After that I would be hard-pressed to decide between Way of Kings and Words of Radiance. They both had strong moral principles woven into the text (the Ideals in WoK, Kaladin learning when to kill and when to protect in Words of Radiance), they both had beautiful worldbuilding, exciting action scenes, and good character arcs.

Rhythm of War would be close behind those two. On the one hand, this was the book where it felt like Sanderson started to shift his focus from morality to therapy, abandoned the focus on Honor and virtue that was one of my favorite things about this series to instead focus on mental health. That being said, I did think that the therapy scenes themselves were quite well done. I loved the scenes of Kaladin reaching out and counseling the soldiers suffering from depression and battle shock, and I really enjoyed the whole arc with Shallan, Formless, and the eventual reintegration of Veil. I also really enjoyed the whole sequence of Navani experimenting with fabrials and discovering anti-light and Warlight. I deeply love strong, detailed worldbuilding like this, it's part of what drew me to Sanderson's work in the first place.

And then Wind and Truth was my least favorite book of the bunch, for a lot of reasons. There were some things I liked: I felt like Szeth's arc was actually quite good, and I enjoyed the alien-ness of the Spiritual Realm (slight tangent, but the fact that people could physically enter the Cognitive Realm and need food and water and all the rest while there was one of my first great disappointments with this series), and I mostly enjoyed the Azimir and Shattered Plains battle sequences. On the other side, this was the book where Sanderson really seemed to double down on his focus on mental health, as opposed to the focus on Honor and morality that was what got me so invested in this series. And the mental health scenes themselves felt a lot less convincing: it felt a little too easy for Kaladin to help out Szeth and (especially) to talk the Heralds around. The Unoathed also felt like a bit too much of a deus ex machina for me: I don't mind Adolin being able to bond Maya because we see him putting in the time and effort to establish a Connection, but all these random people being able to get Blade and Plate without properly bonding spren and swearing the Oaths felt cheap. The romance between Renarin and Rlain also felt very forced and uncomfortable to me, very much unlike Dalinar and Navani, or Siri and Susebron, or Adolin and Shallan. And then the ending... I guess Sanderson failed to convince me that Dalinar did the right thing in abandoning Honor like that. I can't help but feel that there were a lot of other things Dalinar could have tried after ascending that didn't hand Roshar and cosmic freedom to Taravangian, and I'm not even convinced that killing Gavinor would have been unjustifiable under those circumstances. More than that, the ending basically took everything that I'd spent four books and ten years getting invested in, all that worldbuilding and characterization and everything, and completely smashed it. Makes it very hard to care about the second arc, when everything I liked about the first arc got destroyed.

Posted
On 4/3/2025 at 5:49 PM, Aeshdan said:

... And the mental health scenes themselves felt a lot less convincing: it felt a little too easy for Kaladin to help out Szeth and (especially) to talk the Heralds around ...

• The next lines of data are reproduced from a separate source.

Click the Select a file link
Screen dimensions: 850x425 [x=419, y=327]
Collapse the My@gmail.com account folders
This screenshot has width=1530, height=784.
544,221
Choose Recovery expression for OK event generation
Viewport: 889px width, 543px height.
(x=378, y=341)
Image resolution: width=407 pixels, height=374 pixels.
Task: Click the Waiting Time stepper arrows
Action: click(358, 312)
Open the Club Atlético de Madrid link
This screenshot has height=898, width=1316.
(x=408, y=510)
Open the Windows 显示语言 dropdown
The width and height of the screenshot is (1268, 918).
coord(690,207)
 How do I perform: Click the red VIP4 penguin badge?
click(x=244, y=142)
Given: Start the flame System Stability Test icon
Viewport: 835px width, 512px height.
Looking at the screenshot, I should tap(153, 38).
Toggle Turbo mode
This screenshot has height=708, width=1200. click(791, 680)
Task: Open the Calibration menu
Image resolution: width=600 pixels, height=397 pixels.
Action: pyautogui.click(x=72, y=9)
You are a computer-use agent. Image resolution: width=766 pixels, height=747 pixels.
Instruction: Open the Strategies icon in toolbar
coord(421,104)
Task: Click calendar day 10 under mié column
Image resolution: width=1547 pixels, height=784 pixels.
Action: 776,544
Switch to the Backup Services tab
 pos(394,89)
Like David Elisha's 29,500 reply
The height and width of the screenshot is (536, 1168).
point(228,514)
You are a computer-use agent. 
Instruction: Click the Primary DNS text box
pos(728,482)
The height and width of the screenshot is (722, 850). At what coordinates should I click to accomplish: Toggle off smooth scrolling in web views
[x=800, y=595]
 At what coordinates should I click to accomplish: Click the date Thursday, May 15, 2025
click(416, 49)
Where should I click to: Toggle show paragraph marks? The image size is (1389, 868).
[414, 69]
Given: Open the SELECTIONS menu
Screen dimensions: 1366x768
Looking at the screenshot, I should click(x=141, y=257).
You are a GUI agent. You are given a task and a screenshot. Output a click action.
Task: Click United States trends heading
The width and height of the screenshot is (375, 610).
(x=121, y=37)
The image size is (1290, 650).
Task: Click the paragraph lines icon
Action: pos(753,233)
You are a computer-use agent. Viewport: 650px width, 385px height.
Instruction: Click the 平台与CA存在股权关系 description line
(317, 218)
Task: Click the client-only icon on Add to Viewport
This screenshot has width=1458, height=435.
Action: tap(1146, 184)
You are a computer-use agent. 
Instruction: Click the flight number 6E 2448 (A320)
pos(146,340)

In my personal headcanon, Kaladin has a Spiritual or Cognitive healing power he isn't consciously aware of. Otherwise, yeah, helping someone that fast with just talk therapy is totally implausible.

  • 2 weeks later...
Posted

For me, currently:
Oathbringer > Words of Radiance > Wind and Truth > The Way of Kings > Rhythm of War 

I strongly suspect this order will change when I re-read though. I predict that Rhythm of War will rise a lot. At the time, I was just so interested in the plot that all the talk of rhythms and tones and fabrial engineering felt distracting. But now I wish I had paid more attention to all of those topics.